Last week I blogged that paint manufacturer Kelly-Moore, "May begin the year with a bankruptcy filing."


After posting THE blog, I reached out to Kelly-Moore's now former (more on that later) CEO Charles Gassenheimer providing a link to my work and offering him an opportunity to respond-as my journalistic ethics require.


And ethics is about to become THE topic of conversation!


In Gassenheimer's response, he stated that my work had included "numerous factual inaccuracies." So many in-fact that would take him "too long to correct the record," Gassenheimer further implying his assurance that were I to know his truth, I wouldn't publish it anyway!



I mentioned some of the process I go through to ensure THE veracity of my words and offered him two means to correct any record, one of which was to supply evidence impugning any assertion I had made.


Which he chose not to do!


Instead Mr. Gassenheimer chose door # 2, allowing him to address THE followers of these pages directly. My lone condition: his promise to limit his response to 500 words or fewer.


Which turned out to be the only promise Gassenheimer kept last week!


As further inducement I assured the soon-to-be former CEO that were he to respond, I would neither edit his words nor detract from their impact by responding that same day.


And with all that opportunity, this is what he chose to say?


A Response to Mark Lipton from Charles Gassenheimer-CEO of Kelly-Moore Paints.


"You published this story without verifying the facts with either myself or any member of the current Kelly Moore senior leadership team.  Rather than correct the record,  I would rather spend whatever remaining time I have focusing on trying to raise bail-out financing to salvage a business for the benefit of those dedicated and hardworking employees that still wish to work for Kelly Moore.


As for Flack’s Group intent - we invested in Kelly Moore to achieve success, unfortunately, the Company’s true financial picture was masked by the Moore Family and the previous board at the time of the sale in September of 2022. As this may be the topic of future litigation I will not comment further.

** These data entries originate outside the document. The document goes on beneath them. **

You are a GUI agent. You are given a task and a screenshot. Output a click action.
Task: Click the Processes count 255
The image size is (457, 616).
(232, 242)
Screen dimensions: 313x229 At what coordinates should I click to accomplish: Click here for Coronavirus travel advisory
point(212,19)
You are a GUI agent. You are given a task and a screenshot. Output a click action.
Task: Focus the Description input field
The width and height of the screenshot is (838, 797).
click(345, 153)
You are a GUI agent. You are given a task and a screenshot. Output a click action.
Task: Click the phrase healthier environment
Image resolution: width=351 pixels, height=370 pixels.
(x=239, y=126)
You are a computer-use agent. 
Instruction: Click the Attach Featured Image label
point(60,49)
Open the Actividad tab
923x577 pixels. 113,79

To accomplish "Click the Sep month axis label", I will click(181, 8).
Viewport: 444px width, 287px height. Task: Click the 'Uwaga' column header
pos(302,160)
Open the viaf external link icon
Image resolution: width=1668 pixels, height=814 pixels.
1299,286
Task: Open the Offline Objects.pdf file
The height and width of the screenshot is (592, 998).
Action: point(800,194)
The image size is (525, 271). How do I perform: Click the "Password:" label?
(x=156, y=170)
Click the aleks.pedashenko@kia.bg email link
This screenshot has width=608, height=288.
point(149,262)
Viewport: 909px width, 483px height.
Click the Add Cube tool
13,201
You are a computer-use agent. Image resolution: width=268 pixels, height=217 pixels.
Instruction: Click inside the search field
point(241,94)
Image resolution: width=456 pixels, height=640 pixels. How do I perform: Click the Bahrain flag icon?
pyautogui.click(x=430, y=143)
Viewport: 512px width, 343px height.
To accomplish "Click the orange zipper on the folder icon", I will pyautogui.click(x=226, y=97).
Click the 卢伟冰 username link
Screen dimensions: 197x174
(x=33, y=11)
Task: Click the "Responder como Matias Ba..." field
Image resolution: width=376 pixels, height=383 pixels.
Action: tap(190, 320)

Finally, as to your numerous postings on Flacks Group’s or my previous endeavors, having fraudulent intent, that is also demonstrably false.  We exited Corizon and doubled our money.  In the case of the Ener1 settlement with the SEC, it was PriceWaterhouseCoopers that made the accounting error which caused the financial restatement, not management or the company.  The audit partner at PWC received a two year ban from practicing due to his negligence.  I chose to settle the matter with no admission of liability or bar or ban on being able to serve as an officer or director of a company."